Dinamismo de la esperanza y paciencia de la fe. Dos grandes coordenadas siempre presentes en la vida de María de Nazareth.

Dos faros que iluminaron constantemente el firmamento de su existencia.

María supo de esperanza. De esa clara esperanza que lleva en sí una fuerza que siempre va más allá de lo que nuestro ser limitado puede llegar a percibir. Lo que a los ojos humanos aparece como sin salida, queda trascendido y elevado cuando se contempla con ese talante del que espera a pesar de todo, porque sabe de quién se fía.

Y también supo de fe. De fe fuerte en las noches oscuras del alma. María vivió noches sin estrellas. No siempre entendía a su Hijo y, posiblemente, en alguna ocasión se sintió desconcertada. Nos lo cuenta el Evangelio cuando María y José perdieron al Niño en el Templo. Sin embargo, a lo largo de sus días y noches, fue tejiendo esa fe paciente que todo lo espera… y todo lo alcanza.

Mujer de gran fortaleza, no huyó cuando vio a su amado Hijo clavado entre la tierra y el cielo. Tenía como siempre, su confianza puesta en Dios y, una vez más, asumió el sufrimiento ya que ¿no es acaso en la experiencia de la finitud, donde más se abre uno a ese don de Dios de la Esperanza?
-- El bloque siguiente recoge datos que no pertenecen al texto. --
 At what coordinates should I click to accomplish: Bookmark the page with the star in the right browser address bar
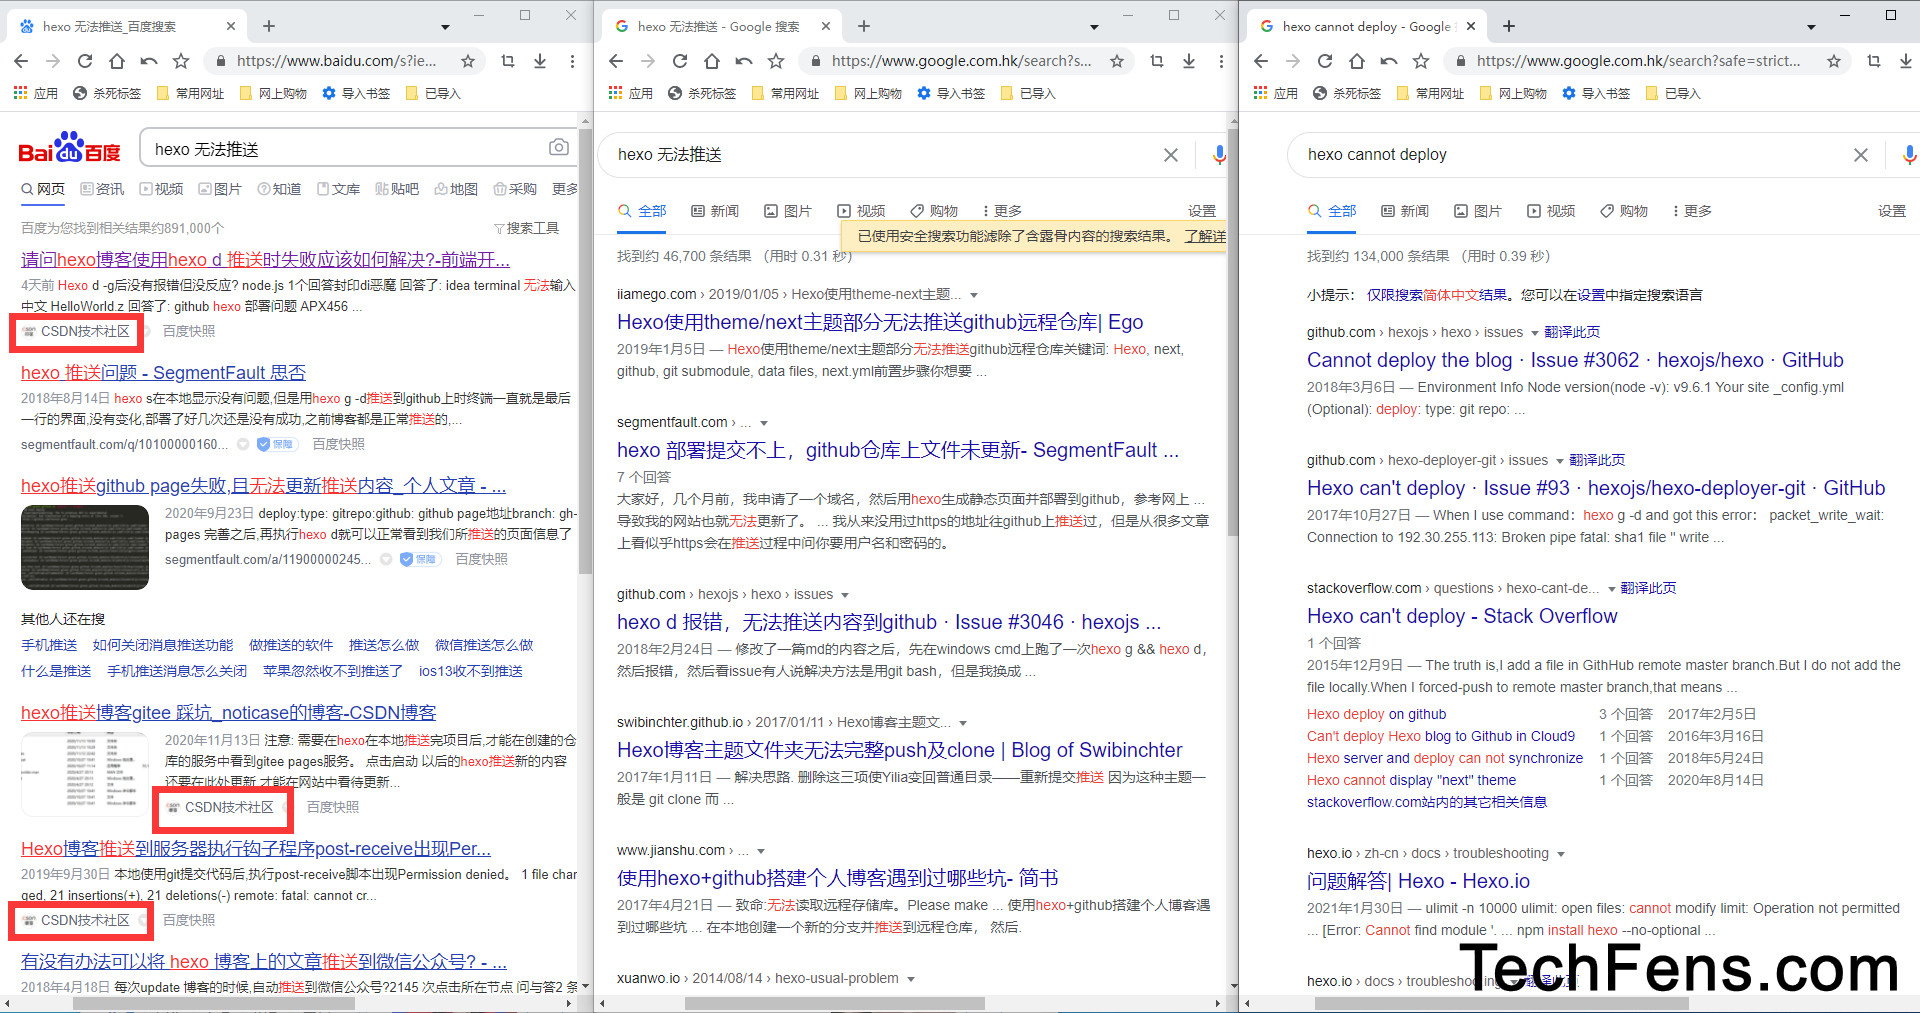(1833, 61)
María, la llena de gracia, después de vivir el contrasentido al pie de la Cruz, al parecer ser una vida frustrada la de su Hijo, recibió la fresca y renovada brisa del gozo verdadero, la alegría resucitada y luego el advenimiento de Pentecostés.

Que Ella nos lleve por este sendero de paciencia y dinamismo, de fe y esperanza, hacia la caridad.